The best photo spots in Split, Croatia
Thanks to Instagram, not only are we driven to destinations, but we’re also let in on the secret spots, hidden hideaways, and, best of all, the top sites for an Instagram snap.
If you’re visiting the Dalmatian capital, which you might know better as Split, these are the 10 jewels of the city that deserve some real estate on your Instagram profile.
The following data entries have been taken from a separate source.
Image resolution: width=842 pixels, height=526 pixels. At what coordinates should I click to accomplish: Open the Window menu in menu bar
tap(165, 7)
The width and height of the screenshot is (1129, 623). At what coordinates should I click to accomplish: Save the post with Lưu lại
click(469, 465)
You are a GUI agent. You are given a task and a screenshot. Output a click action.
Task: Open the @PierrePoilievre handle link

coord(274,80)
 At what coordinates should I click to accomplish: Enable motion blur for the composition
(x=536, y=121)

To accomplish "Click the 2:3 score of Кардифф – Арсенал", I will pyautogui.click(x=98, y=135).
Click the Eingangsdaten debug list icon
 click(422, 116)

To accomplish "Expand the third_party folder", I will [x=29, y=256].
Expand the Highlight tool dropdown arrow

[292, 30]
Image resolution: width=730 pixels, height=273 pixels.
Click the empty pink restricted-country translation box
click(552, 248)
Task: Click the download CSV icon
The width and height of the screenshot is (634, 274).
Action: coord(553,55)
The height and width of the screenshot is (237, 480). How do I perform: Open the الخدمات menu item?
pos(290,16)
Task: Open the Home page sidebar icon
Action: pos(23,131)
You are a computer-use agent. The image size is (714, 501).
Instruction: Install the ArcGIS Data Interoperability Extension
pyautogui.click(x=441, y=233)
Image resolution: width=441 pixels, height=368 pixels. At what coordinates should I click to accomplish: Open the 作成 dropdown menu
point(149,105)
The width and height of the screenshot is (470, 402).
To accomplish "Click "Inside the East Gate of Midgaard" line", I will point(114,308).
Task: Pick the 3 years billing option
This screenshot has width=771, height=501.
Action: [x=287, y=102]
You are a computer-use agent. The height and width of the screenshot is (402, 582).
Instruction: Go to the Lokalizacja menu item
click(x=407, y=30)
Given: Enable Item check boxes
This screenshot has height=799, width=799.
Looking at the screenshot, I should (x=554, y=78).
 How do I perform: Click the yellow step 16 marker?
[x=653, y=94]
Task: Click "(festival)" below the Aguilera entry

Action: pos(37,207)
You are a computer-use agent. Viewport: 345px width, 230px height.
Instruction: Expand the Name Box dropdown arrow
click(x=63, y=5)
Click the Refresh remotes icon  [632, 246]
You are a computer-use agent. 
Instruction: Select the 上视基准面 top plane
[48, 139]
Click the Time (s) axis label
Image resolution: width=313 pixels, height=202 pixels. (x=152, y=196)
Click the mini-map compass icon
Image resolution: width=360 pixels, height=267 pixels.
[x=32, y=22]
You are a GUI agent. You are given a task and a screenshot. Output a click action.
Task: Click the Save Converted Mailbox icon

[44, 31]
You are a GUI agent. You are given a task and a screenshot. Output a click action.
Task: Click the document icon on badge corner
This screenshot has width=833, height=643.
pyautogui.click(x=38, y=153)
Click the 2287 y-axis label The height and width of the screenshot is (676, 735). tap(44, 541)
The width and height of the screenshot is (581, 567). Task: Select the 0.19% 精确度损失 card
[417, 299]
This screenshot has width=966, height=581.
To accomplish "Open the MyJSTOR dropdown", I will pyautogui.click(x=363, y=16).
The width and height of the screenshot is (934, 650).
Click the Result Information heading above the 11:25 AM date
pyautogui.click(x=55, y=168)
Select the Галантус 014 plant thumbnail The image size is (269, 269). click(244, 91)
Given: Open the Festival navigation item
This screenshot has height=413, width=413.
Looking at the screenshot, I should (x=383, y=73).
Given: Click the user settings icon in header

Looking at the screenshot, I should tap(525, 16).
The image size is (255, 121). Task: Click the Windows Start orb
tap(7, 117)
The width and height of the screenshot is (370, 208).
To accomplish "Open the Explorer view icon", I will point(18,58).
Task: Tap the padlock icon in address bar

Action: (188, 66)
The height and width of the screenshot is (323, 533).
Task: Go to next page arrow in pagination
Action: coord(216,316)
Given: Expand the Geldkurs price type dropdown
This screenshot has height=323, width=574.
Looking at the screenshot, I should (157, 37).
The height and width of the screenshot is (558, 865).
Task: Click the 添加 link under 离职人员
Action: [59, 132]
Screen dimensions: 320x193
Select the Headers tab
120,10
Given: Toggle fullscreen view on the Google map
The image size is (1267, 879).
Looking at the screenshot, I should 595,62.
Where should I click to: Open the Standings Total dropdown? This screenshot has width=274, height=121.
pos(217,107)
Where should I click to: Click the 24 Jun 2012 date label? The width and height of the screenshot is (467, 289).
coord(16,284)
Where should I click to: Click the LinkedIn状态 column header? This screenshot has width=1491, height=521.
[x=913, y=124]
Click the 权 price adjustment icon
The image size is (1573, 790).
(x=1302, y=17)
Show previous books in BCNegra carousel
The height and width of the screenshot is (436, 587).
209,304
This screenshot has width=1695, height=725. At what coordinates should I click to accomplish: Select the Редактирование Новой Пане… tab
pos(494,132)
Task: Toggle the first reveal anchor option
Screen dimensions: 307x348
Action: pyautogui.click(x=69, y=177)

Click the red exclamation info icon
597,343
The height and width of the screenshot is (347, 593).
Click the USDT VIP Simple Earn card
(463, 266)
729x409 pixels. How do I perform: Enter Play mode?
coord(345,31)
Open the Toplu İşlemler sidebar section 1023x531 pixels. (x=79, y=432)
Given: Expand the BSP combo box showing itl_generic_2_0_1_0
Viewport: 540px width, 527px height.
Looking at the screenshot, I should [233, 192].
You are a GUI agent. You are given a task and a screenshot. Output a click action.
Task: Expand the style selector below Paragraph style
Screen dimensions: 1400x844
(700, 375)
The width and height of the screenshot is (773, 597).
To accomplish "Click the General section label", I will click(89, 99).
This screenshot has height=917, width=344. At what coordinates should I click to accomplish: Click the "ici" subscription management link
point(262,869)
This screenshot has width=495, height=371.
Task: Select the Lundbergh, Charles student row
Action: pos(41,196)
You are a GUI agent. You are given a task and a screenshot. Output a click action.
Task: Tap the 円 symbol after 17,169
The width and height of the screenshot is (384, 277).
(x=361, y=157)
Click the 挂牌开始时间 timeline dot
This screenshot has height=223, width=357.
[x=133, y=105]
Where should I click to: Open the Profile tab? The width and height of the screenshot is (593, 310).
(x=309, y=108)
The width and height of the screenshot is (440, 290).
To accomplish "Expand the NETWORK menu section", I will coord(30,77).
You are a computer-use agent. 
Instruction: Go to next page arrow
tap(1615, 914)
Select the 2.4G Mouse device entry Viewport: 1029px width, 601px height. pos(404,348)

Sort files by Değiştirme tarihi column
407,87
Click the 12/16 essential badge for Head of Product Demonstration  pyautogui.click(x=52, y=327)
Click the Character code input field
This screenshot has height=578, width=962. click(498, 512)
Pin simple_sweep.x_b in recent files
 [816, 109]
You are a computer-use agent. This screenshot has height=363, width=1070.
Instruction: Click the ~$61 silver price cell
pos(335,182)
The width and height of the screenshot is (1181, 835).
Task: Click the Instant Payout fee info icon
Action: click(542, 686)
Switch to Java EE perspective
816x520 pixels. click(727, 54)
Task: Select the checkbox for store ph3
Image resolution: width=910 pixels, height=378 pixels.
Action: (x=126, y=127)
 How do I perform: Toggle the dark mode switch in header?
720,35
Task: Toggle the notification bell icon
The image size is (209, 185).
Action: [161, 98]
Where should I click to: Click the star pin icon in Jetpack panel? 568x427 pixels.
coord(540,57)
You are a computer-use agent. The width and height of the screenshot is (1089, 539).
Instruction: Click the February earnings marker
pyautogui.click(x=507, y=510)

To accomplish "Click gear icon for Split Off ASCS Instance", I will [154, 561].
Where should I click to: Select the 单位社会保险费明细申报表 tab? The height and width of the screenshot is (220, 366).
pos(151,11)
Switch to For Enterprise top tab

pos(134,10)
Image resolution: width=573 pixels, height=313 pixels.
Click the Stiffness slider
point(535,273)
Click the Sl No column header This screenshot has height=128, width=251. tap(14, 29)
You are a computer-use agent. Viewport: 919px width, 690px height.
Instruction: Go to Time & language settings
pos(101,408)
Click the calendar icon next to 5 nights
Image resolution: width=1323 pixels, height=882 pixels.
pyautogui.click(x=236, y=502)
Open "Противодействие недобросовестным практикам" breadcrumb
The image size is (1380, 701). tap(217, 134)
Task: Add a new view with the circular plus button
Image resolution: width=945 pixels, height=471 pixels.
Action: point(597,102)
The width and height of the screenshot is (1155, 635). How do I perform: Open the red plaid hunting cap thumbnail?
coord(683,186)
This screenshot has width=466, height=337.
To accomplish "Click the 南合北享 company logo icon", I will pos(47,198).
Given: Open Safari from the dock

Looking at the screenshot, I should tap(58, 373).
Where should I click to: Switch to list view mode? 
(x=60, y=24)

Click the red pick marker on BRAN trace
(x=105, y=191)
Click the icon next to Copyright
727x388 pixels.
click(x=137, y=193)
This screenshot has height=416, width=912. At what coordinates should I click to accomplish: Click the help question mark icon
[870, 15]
We’ll start with an easy one – the Split Riva, our famous waterfront promenade. While its known to be the best place in Split for people watching with a coffee in tow, its iconic palm trees have served as the perfect prop for Instagram glory. When orchestrating a photo on the Riva, the world is your oyster. From posing in front of the palms to sitting on one of the many benches, framing a picture with the sea and a ferryboat in the background, or sipping a coffee in true Split fashion, you’ll never run out of ideas on this busy boardwalk.
#splitriva on instagram
Now, if you’re already on the Riva, there is another super spot for snapping photos – Zoi. A Mediterranean terrace restaurant that opened back in 2017, Zoi is located in perhaps the primest real estate in the center of Split – and locals and tourists alike have certainly taken notice. Not only is the decor inside this Riva hot spot a hit, with its stone walls and sleek contemporary accents, but the terrace is indeed where it’s at. Photographers get to choose between the ancient walls of Diocletian’s Palace or the Adriatic Sea and Riva palm trees as a backdrop, and you might find that you like the grub there, too.
ZOI on Instagram
Locals call it Prokurative, tourists might know it as Republic Square, and anyone that has visited Venice knows that it has a striking resemblance to St. Mark’s Square – meet one of Split’s most colorful squares. Erected in the 19th century, Prokurative is a top attraction in Split today. Known for coffee drinking, catching up with friends, and, of course, being a paradise for photographers, Prokurative is a bright and bustling symbol of Split. Thanks to its pink and green hues, iconic archways, breathtaking views of the Split harbor and Venetian flare, you won’t run out of ideas here.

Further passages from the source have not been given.